At night the vast encampment, illuminated by scores of bear-grease lamps, hundreds of rush-lights, and thousands of tallow dips, presented a spectacle of weird sublimity. In the improvised auditorium lights suspended from overhanging boughs fell upon a concourse of earnest worshipers whose voices, rising in the solemn melody of a hymn, mingled with the fervid petitions of the preacher, the shouts of the newly converted, the sobs and shrieks of the newly convicted. Pine knots set in sockets upon the rostrum revealed in unearthly radiance the face of some impassioned speaker, silhouetting his form with startling distinctness against a background of forest. In the shadowy depths beyond the rostrum could faintly be seen, by the light of smoldering campfires, the long, ghostly line of tents and wagons, and here and there the fitful gleam of torches, like giant fireflies in the surrounding gloom. Enclosing all this was a black and seemingly illimitable expanse, from which could be heard the occasional hoot of an owl or the baying of a hound, mingled with the unceasing voice of the trees, now rising almost to a scream, now softly sighing, now wailing as in a dying agony.

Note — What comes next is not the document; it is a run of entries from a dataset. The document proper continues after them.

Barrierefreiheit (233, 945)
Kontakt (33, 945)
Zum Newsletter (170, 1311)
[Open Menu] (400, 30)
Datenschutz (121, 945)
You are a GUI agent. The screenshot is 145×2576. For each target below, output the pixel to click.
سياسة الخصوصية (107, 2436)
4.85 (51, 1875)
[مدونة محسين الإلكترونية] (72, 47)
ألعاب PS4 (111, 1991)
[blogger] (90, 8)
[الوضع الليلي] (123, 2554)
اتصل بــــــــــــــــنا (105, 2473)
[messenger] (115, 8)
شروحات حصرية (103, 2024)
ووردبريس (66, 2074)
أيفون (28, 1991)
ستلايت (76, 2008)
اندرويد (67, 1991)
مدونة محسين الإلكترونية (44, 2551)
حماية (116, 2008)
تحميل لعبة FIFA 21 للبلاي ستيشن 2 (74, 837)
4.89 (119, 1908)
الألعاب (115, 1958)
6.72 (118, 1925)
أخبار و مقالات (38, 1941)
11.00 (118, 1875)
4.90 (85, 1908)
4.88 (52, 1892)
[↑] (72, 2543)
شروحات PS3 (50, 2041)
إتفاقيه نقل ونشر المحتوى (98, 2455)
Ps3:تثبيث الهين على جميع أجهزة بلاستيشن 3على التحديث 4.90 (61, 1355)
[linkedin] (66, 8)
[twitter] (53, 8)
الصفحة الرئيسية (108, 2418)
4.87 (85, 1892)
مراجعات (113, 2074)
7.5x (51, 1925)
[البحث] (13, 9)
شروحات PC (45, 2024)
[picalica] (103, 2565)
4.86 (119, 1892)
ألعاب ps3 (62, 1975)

In an environment of such great natural solemnity, and under the spell of tense religious fervor, it was not strange that the very atmosphere seemed surcharged with a mystical and awful force, and that many of the campers were soon the victims of those singular "manifestations" called, in the parlance of the times, "the falling exercise," "the jerks," "the trance," and "the ecstasy." The various phases of this strange disorder attacked indiscriminately the credulous and the critical, the fervid and the frivolous, the religious and the reprobate. A strong man, while quietly attending to the exposition of some text; a young girl, while listening with blanching lips and quickening pulses to the impassioned appeal of the exhorter; or a careless onlooker, while laughing and jesting, might suddenly be affected by this terrifying malady. Some scoffer might perhaps at one moment be sneering or denouncing the demonstrations as demoniac, and the next be attacked with great violence. Nor were the campers alone affected. New arrivals, while yet upon the outskirts of the encampment, were sometimes seized with violent and inexplicable sensations. The air seemed charged with an irresistible electrical force.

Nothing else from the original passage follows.